Não basta dizer que é John le Carré no seu melhor, é um portentoso regresso às experiências da Guerra Fria, ao ilusionismo das informações muitas vezes cozinhadas por agentes duplos ou traidores, é um ressuscitar de um mundo onde os ingleses já não são jogadores no plano mundial, estão hoje transformados numa potência secundária, é esta a amarga mensagem que sela um encontro entre velhos espiões possuidores de segredos tenebrosos, no termo de uma viagem labiríntica, alucinante.
A escrita possui esse dom de nos agarrar no primeiro parágrafo e de nos retirar o fôlego, entramos no tufão de uma narrativa obsidiante, deste modo:
“O que se segue é o relato verídico, tanto quanto me é possível fazê-lo, do meu papel na operação de embuste britânica que teve o nome de código Bambúrrio, montada contra o Serviço de Informações da Alemanha de Leste (Stasi) em finais da década de 1950 e princípios da de 1960 e da qual resultou a morte do melhor agente secreto britânico com que alguma vez trabalhei e da mulher inocente pela qual deu a vida”. E para se perceber a dureza do interrogatório a que um velho espião vai ser submetido por uns garotos da nova escola, quem faz um relato tem um importante esclarecimento prévio a fazer: “Um oficial de informações profissional não é mais imune aos sentimentos humanos do que o resto da humanidade. O que lhe importa é a medida em que é capaz de os reprimir, que era em tempo real, quer, no meu caso, cinquenta anos a fio”. O agente chama-se Peter Guillam, foi discípulo dileto de George Smiley, nos Serviços Secretos britânicos, também conhecidos por Circus. Goza num total anonimato a sua reforma na costa Sul da Bretanha quando é discretamente convocado pelo seu antigo serviço a Londres. Vamos regressar à Guerra Fria, em grande tormenta.
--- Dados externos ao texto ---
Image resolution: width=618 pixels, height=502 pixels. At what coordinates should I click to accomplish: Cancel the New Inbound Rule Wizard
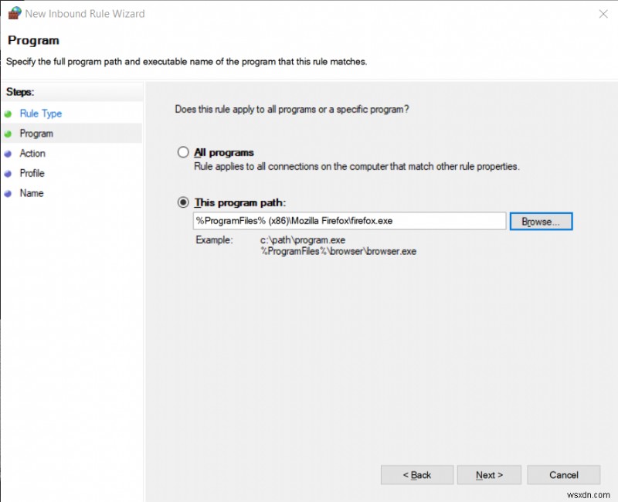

O autor desvela com alguma antecedência a jigajoga e os elementos constitutivos de um interrogatório: “Em qualquer interrogatório a negação é o ponto de viragem. Pouco importam as delicadezas que tenham havido antes. A partir do momento da negação, as coisas nunca mais voltam a ser iguais. Ao nível do polícia secreto, a negação é suscetível de provocar uma imediata retaliação, tanto mais que o polícia secreto mediano é mais estúpido do que o seu sujeito. O interrogador sofisticado, em contrapartida, ao levar com a porta na cara, não tenta imediatamente forçá-la a pontapé. Prefere reorganizar-se e avançar sobre o alvo a partir de um ângulo diferente”. Voltamos ao mundo do Circus, recorda-se a “toupeira”, Bill Haydon, o homem que mandou para a morte muitos espiões ocidentais. Ressuscita-se a atividade de Alec Leamas, a personagem principal de "O Espião que Saiu do Frio". Aquele interrogatório é uma teia de aranha que se monta e desmonta, reaparecem velhas operações, havia desconfiança de que existia uma toupeira num posto elevado de decisão do Circus, George Smiley cria um mecanismo protetor onde ele só conversa com os seus fiéis. Vêm à baila as razões de fundo deste interrogatório: os filhos das principais vítimas da operação Bambúrrio reclamam uma reparação pesada, os serviços secretos querem apurar responsabilidades, daí este assombroso regresso ao passado. Peter Guillam percorre esconderijos, conversa com gente da velha guarda, quer ter acesso a documentos, o leitor emaranha-se nesses antiquíssimos relatórios, há um agente alemão oriental de nome Karl Riemeck que tem acesso a informações secretíssimas de todo o bloco comunista, são-lhe entregues através de Tulipa, nome de código da secretária de um manda-chuva da Stasi, em dado momento é necessário tirar Tulipa da Alemanha Oriental, Peter Guillam conduz operação, é um dos momentos mais primorosos do romance esta deserção e exfiltração da subfonte Tulipa.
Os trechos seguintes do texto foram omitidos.